Third, statements that are at least partially true are the most likely to offend. Banning insult therefore elevates feelings to a higher legal plane than truth. Fourth, such laws tend to have a chilling effect. Even the most anodyne opinion will offend somebody somewhere. To proscribe offence is to render everything—especially everything contentious or boundary pushing—amenable to criminal penalty. As Rowan Atkinson put it during the Public Order Act campaign: “The clear problem of the outlawing of insult is that too many things can be interpreted as such. Criticism, ridicule, sarcasm, merely stating an alternative point of view to the orthodoxy, can be interpreted as insult.”

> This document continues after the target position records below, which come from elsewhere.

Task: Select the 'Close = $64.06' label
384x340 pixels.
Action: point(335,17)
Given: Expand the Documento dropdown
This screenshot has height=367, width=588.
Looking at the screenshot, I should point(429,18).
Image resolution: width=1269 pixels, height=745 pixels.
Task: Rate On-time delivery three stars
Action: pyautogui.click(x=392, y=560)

It is curious that England—a country with no codified constitution or bill of rights—repealed its principal insult law while such laws continue to proliferate in France, Article 10 of whose constitution states: “No one should be worried about their opinions, even religious, assuming their manifestation does not trouble the public order established by law.” This demonstrates that rights, even if enshrined in a constitution, can be stripped of all meaning in a culture that does not believe in them. As Albert Einstein puts it: “Laws alone cannot secure freedom of expression; in order that every man may present his views without penalty, there must be a spirit of tolerance in the entire population.”
Today marks the fifth anniversary of the Charlie Hebdo massacre. Many French citizens will assemble to express that they are toujours (still) Charlie. And no doubt they are. But, with laws that penalise artists and journalists for expressing honestly held beliefs, and with parliament set to pass new laws limiting online speech, we may ask whether the spirit of tolerance for controversial ideas exists in the population at large. Is France Charlie? If not, artists and thinkers have lost their most important sanctuary of modern times. That would be a tragedy for humanity.